**WHAT TO WORK ON:** According to the estate planning article below, above what gross value of real and personal property may an estate without a revocable trust be subject to formal probate proceedings?
(TEXT FOR ANALYSIS begins)
By Stephen C. Ross, Esq.

February 17, 2013 (San Diego County) – I often talk with people who believe estate planning is only for the wealthy. However, even people with few assets may benefit from proper estate planning.

You may be subject to formal probate proceedings if the gross real and personal property value of your estate exceeds $150,000 and you do not have a revocable trust. A properly prepared power of attorney for health care may avoid the need for a costly conservatorship proceeding if you subsequently lack capacity to make your own decisions. A power of attorney may avoid a conservatorship proceeding and ensure that a person you trust is ready to handle your financial affairs if you become incapacitated.
(TEXT FOR ANALYSIS ends)
(PROVIDED MATERIAL begins)
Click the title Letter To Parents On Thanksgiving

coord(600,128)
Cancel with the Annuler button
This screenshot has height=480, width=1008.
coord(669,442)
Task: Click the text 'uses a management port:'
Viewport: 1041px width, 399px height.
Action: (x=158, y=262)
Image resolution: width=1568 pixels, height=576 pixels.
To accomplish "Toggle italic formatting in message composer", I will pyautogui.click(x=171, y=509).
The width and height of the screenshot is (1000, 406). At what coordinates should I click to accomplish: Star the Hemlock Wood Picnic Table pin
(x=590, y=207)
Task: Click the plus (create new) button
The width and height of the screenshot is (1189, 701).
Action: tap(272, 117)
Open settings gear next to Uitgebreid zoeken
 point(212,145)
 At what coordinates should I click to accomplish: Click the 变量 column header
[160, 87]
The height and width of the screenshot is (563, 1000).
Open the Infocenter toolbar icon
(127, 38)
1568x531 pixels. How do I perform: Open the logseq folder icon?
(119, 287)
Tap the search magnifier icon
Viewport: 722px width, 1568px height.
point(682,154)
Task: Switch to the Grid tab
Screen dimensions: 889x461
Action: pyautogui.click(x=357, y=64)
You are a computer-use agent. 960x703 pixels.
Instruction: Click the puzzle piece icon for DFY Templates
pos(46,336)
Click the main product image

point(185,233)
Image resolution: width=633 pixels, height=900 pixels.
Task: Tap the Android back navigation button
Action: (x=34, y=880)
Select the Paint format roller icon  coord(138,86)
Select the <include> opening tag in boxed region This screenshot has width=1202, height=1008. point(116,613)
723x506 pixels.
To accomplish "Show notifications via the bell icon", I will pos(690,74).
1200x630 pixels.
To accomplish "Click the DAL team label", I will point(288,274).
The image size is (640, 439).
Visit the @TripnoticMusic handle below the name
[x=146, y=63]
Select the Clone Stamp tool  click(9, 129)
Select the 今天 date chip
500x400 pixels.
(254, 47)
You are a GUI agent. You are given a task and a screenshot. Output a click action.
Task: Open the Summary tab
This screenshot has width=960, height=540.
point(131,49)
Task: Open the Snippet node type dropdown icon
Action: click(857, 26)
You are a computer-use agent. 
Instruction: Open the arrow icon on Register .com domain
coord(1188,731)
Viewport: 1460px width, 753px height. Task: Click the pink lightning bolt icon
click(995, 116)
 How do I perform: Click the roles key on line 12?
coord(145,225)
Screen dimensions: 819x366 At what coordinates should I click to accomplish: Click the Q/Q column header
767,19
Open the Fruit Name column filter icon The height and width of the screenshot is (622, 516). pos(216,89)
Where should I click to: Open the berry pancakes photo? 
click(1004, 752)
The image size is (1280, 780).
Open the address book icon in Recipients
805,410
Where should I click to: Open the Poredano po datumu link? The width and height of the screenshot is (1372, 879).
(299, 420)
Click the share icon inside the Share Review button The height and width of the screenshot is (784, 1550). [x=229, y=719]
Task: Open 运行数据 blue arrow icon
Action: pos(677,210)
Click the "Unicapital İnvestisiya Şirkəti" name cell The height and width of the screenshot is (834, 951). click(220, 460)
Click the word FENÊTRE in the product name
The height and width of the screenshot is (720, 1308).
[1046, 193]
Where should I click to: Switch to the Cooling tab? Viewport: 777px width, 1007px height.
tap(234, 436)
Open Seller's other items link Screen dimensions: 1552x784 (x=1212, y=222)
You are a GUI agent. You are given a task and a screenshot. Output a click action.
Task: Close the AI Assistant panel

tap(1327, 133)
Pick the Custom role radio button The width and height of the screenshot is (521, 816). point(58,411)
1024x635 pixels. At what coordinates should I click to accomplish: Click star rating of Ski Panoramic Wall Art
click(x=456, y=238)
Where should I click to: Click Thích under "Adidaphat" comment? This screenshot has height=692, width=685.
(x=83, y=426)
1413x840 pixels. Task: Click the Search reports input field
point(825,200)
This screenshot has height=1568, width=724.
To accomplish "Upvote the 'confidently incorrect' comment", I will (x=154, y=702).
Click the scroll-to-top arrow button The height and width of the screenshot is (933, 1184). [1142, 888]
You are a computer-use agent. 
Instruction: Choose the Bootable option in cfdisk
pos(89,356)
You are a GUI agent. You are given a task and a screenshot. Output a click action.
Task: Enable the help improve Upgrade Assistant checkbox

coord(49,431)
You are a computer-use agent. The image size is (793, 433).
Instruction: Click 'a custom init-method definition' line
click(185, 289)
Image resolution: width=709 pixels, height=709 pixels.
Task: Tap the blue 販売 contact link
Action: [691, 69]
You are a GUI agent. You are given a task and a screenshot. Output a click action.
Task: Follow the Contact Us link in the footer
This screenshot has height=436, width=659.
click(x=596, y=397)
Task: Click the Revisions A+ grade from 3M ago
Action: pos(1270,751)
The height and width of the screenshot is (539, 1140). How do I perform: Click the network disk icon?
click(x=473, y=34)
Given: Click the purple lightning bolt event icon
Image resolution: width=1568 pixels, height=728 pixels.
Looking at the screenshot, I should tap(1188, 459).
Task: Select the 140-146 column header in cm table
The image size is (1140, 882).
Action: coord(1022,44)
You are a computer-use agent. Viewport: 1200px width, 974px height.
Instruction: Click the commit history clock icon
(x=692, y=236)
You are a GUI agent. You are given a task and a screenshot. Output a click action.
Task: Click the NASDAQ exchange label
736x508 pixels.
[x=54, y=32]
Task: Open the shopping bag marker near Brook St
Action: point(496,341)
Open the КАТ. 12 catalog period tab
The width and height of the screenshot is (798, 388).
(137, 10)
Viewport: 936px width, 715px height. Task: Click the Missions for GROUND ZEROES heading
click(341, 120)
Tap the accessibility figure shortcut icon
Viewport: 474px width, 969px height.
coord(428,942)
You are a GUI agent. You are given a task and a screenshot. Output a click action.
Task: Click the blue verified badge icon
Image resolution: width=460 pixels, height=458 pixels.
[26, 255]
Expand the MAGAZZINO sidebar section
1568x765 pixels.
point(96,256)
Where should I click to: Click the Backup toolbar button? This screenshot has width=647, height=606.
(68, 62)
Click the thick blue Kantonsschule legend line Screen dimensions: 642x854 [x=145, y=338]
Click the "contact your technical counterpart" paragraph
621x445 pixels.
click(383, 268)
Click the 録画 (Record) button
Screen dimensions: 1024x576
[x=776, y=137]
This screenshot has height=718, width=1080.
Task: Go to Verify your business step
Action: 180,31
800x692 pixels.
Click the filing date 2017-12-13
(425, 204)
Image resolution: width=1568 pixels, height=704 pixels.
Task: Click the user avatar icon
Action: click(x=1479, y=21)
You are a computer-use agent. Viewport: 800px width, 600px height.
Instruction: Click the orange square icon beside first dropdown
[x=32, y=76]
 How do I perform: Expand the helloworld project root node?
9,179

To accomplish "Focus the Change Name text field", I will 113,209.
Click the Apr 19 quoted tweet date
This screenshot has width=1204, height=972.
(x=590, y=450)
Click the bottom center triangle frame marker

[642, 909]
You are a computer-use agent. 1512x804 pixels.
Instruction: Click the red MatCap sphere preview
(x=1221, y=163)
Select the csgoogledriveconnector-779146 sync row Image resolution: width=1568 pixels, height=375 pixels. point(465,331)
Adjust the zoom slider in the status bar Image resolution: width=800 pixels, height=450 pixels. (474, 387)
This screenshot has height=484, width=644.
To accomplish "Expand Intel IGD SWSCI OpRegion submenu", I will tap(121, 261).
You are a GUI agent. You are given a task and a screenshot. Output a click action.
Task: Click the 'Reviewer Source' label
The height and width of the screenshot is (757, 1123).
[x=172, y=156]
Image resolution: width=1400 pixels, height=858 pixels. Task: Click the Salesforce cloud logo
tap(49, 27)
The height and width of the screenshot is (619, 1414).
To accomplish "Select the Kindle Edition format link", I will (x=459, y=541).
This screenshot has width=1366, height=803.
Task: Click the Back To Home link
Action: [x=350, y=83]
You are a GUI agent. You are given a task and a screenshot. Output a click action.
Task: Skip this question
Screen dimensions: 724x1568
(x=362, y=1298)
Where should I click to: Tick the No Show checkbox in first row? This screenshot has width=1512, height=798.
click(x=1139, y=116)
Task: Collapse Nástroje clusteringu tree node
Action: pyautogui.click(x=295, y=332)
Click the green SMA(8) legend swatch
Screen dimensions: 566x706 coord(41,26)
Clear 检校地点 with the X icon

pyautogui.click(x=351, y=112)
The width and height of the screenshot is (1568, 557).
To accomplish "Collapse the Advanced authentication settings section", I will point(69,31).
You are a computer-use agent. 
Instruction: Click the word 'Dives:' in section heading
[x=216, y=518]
(PROVIDED MATERIAL ends)
**ANSWER TO THIS PROBLEM:** $150,000